The Eighth Circuit also considered the terms of the contract itself, including the contract’s choice of Missouri law provision and the delivery term, which required Uriach to deliver product to K-V Pharmaceutical in Missouri. The court stated, “A delivery term that requires a nonresident defendant to deliver an item to a plaintiff in the plaintiff’s forum state supports the existence of personal jurisdiction over the nonresident defendant.”
Although the court also considered additional factors, the actions taken by the parties during their negotiations and their course of performance under the contract, as well as certain terms of the contract itself, were important factors in the appeals court’s decision to conclude that Missouri courts have personal jurisdiction over Uriach.
Triple H Debris Removal, Inc. v.
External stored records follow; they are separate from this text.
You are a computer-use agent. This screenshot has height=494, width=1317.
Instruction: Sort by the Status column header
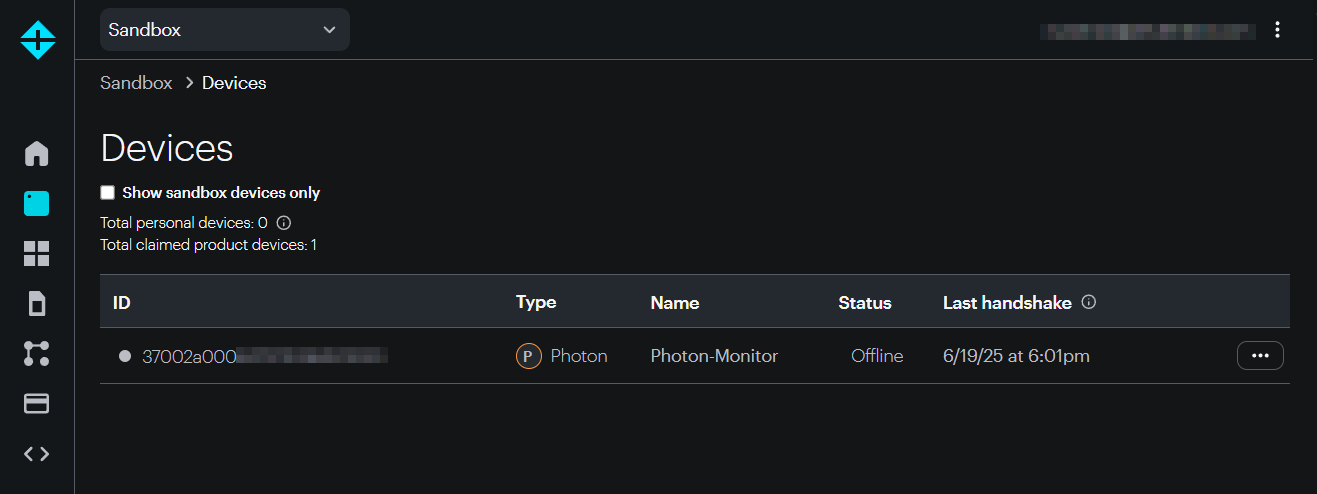point(865,302)
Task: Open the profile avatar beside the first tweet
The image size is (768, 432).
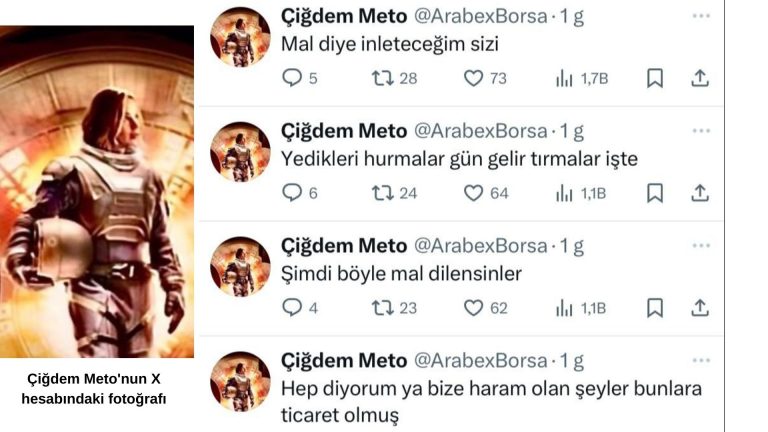Action: 240,37
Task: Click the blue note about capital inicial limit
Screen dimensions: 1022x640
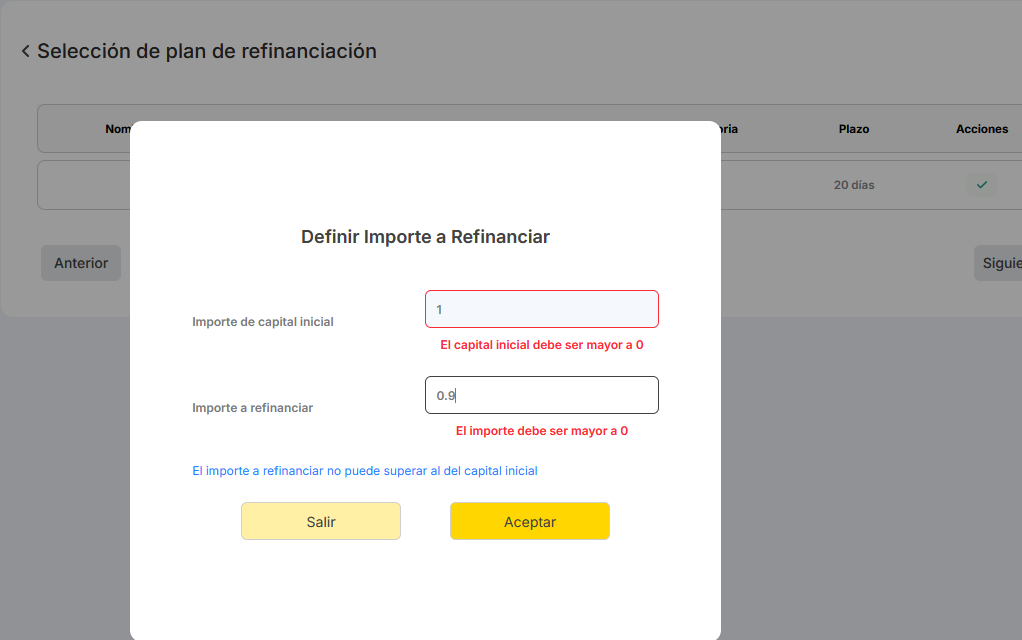Action: click(x=367, y=470)
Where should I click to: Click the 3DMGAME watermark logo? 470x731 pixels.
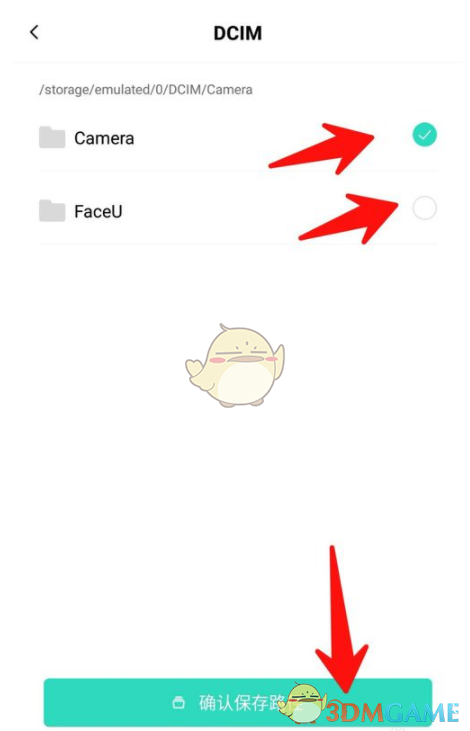(x=392, y=712)
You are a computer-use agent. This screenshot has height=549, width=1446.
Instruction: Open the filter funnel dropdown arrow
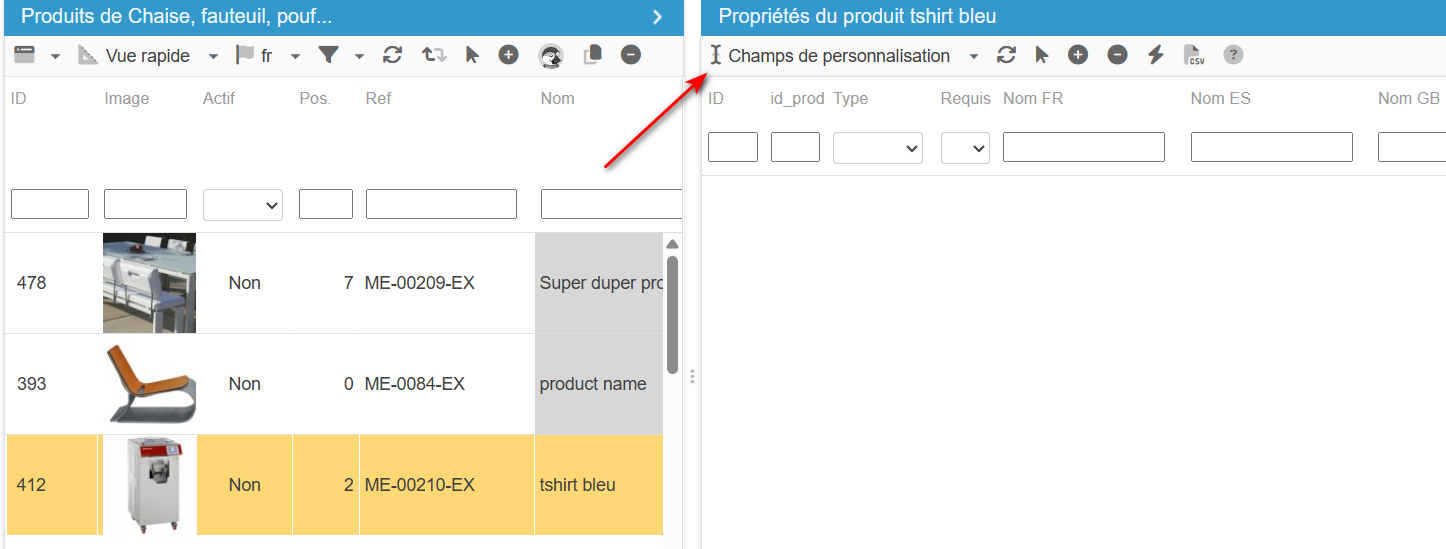359,57
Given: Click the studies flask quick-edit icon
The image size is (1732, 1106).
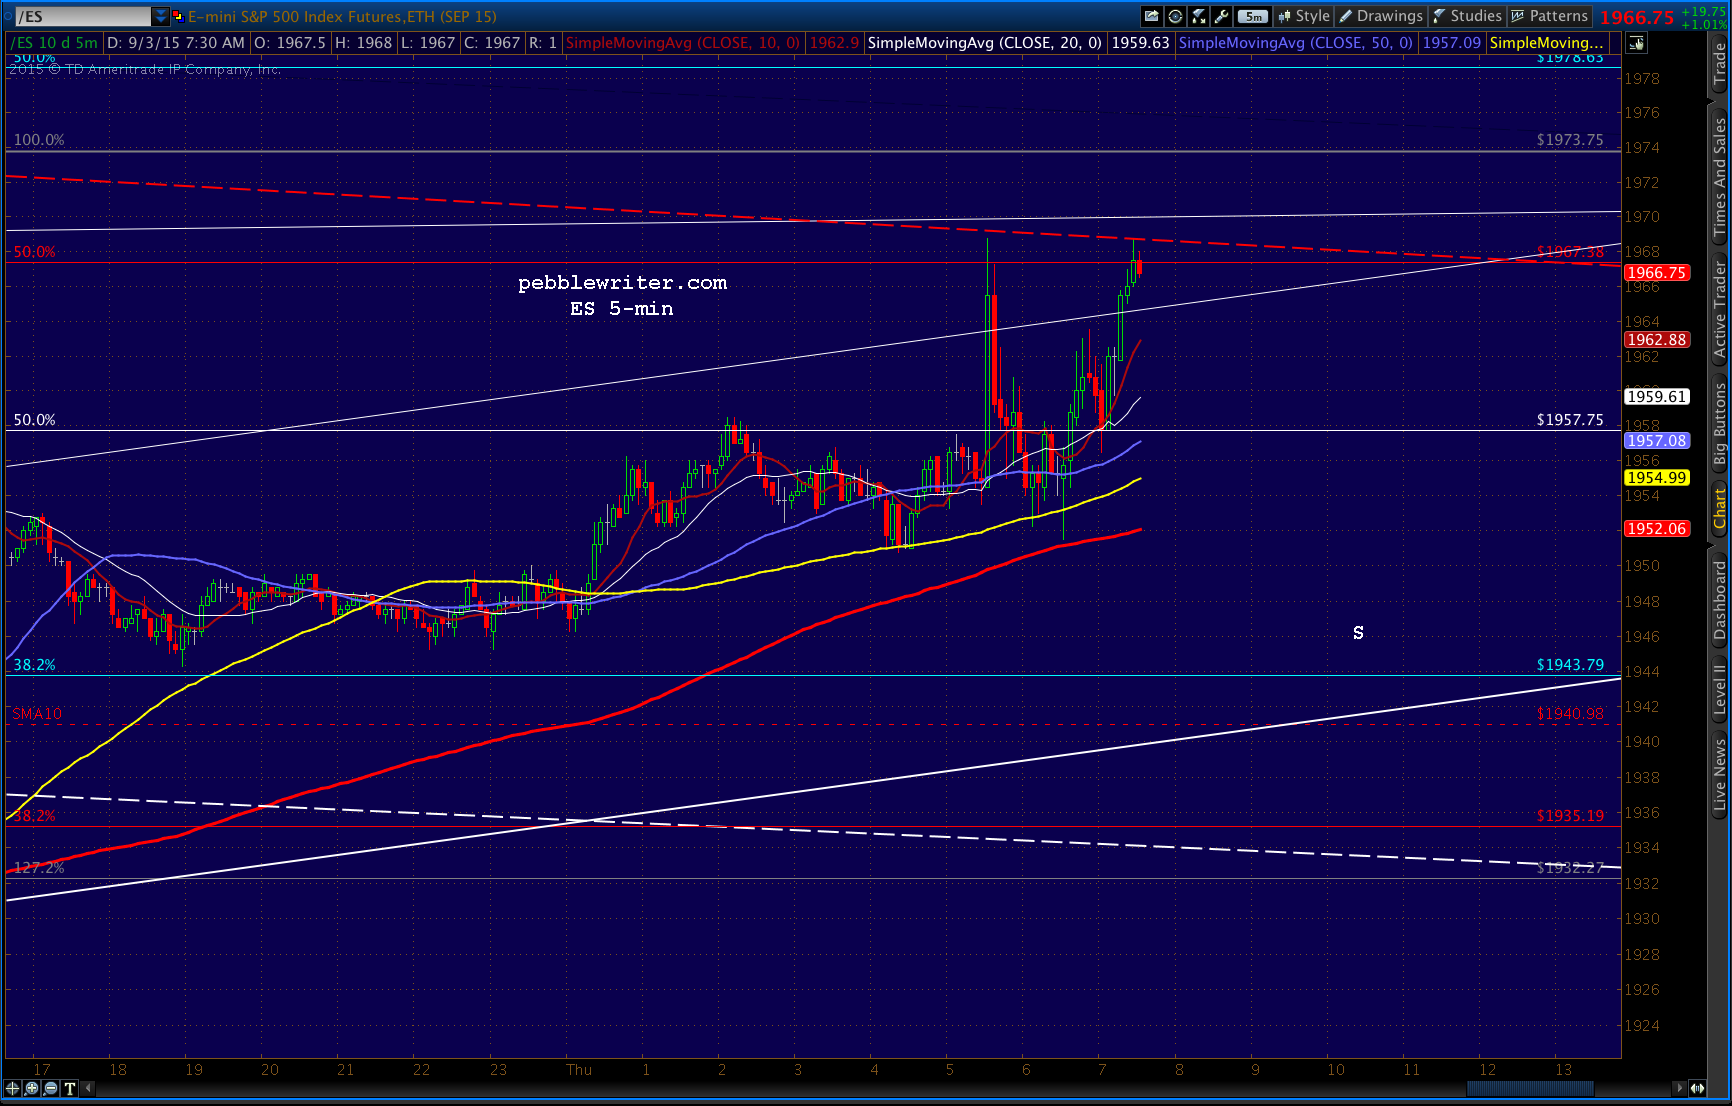Looking at the screenshot, I should pos(1199,16).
Companion Property and Casualty Insurance Co.
Triple H Debris Removal disputed a premium under its workers’ compensation insurance policy, which had been issued by Companion Property and Casualty. Companion cancelled the policy due to non-payment of premium. Triple H eventually paid the premium, but an incident that gave rise to an insurance claim occurred in the interim. Companion denied the claim and Triple H sued in Arkansas state court. The case was removed to the United States District Court for the Western District of Arkansas.
Triple H argued, among other things, that it had properly disputed the amount of the premium charged by Companion in accordance with the requirements of the policy, and that Companion had no right to cancel the policy while a dispute was pending. The trial court ruled in favor of Companion and the Eighth Circuit affirmed the lower court’s judgment.
Evgueni Roudavcheski v. All-American Care Centers, Inc.
Dr. Roudavcheski was terminated from All American Care Centers, Inc., and he filed suit in Arkansas state court alleging, among other things, that All-American’s actions tortiously interfered with his contract or business expectancy. He sought a temporary restraining order and a preliminary injunction requesting access to his former patients. The case was removed to the United States District Court for the Eastern District Court of Arkansas, and the trial court denied Dr. Roudavcheski’s motion. The Eighth Circuit affirmed.